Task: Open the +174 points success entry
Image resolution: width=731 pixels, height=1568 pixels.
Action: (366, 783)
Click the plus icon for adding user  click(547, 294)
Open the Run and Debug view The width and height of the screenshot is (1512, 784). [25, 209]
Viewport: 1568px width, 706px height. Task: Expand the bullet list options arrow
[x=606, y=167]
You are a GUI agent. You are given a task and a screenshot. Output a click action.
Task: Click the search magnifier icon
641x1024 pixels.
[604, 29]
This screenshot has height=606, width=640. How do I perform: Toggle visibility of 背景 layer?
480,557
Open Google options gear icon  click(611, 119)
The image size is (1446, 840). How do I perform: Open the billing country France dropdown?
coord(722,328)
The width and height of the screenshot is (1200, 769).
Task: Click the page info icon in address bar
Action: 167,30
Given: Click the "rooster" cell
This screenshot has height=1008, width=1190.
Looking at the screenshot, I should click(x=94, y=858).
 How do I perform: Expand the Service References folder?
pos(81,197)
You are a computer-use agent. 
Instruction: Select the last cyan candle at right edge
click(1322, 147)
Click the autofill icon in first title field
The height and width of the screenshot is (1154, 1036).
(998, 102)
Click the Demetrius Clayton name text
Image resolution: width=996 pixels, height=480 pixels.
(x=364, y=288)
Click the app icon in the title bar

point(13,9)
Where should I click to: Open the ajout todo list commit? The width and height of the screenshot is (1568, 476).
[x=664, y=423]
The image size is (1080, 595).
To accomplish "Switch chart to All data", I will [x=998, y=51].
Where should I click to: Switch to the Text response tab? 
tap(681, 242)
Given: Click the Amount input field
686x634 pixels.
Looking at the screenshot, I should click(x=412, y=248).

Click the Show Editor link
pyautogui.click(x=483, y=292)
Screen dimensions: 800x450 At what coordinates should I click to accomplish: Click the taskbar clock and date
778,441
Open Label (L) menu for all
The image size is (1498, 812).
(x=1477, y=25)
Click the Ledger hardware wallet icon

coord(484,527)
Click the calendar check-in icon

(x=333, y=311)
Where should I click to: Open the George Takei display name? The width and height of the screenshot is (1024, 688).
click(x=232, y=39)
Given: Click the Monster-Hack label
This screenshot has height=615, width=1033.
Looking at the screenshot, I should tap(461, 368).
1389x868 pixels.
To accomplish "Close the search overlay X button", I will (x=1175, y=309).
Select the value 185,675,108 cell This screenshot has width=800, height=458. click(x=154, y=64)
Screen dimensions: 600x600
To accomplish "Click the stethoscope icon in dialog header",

-=-=-

## Aim of the exercise
In all of the records above, switch "cell" to "box" and write the lines out again with nothing else changed.

## Output for this task
Task: Open the +174 points success entry
Image resolution: width=731 pixels, height=1568 pixels.
Action: (366, 783)
Click the plus icon for adding user  click(547, 294)
Open the Run and Debug view The width and height of the screenshot is (1512, 784). [25, 209]
Viewport: 1568px width, 706px height. Task: Expand the bullet list options arrow
[x=606, y=167]
You are a GUI agent. You are given a task and a screenshot. Output a click action.
Task: Click the search magnifier icon
641x1024 pixels.
[604, 29]
This screenshot has height=606, width=640. How do I perform: Toggle visibility of 背景 layer?
480,557
Open Google options gear icon  click(611, 119)
The image size is (1446, 840). How do I perform: Open the billing country France dropdown?
coord(722,328)
The width and height of the screenshot is (1200, 769).
Task: Click the page info icon in address bar
Action: 167,30
Given: Click the "rooster" box
This screenshot has height=1008, width=1190.
Looking at the screenshot, I should click(x=94, y=858).
 How do I perform: Expand the Service References folder?
pos(81,197)
You are a computer-use agent. 
Instruction: Select the last cyan candle at right edge
click(1322, 147)
Click the autofill icon in first title field
The height and width of the screenshot is (1154, 1036).
(998, 102)
Click the Demetrius Clayton name text
Image resolution: width=996 pixels, height=480 pixels.
(x=364, y=288)
Click the app icon in the title bar

point(13,9)
Where should I click to: Open the ajout todo list commit? The width and height of the screenshot is (1568, 476).
[x=664, y=423]
The image size is (1080, 595).
To accomplish "Switch chart to All data", I will [x=998, y=51].
Where should I click to: Switch to the Text response tab? 
tap(681, 242)
Given: Click the Amount input field
686x634 pixels.
Looking at the screenshot, I should click(x=412, y=248).

Click the Show Editor link
pyautogui.click(x=483, y=292)
Screen dimensions: 800x450 At what coordinates should I click to accomplish: Click the taskbar clock and date
778,441
Open Label (L) menu for all
The image size is (1498, 812).
(x=1477, y=25)
Click the Ledger hardware wallet icon

coord(484,527)
Click the calendar check-in icon

(x=333, y=311)
Where should I click to: Open the George Takei display name? The width and height of the screenshot is (1024, 688).
click(x=232, y=39)
Given: Click the Monster-Hack label
This screenshot has height=615, width=1033.
Looking at the screenshot, I should tap(461, 368).
1389x868 pixels.
To accomplish "Close the search overlay X button", I will (x=1175, y=309).
Select the value 185,675,108 box This screenshot has width=800, height=458. click(x=154, y=64)
Screen dimensions: 600x600
To accomplish "Click the stethoscope icon in dialog header",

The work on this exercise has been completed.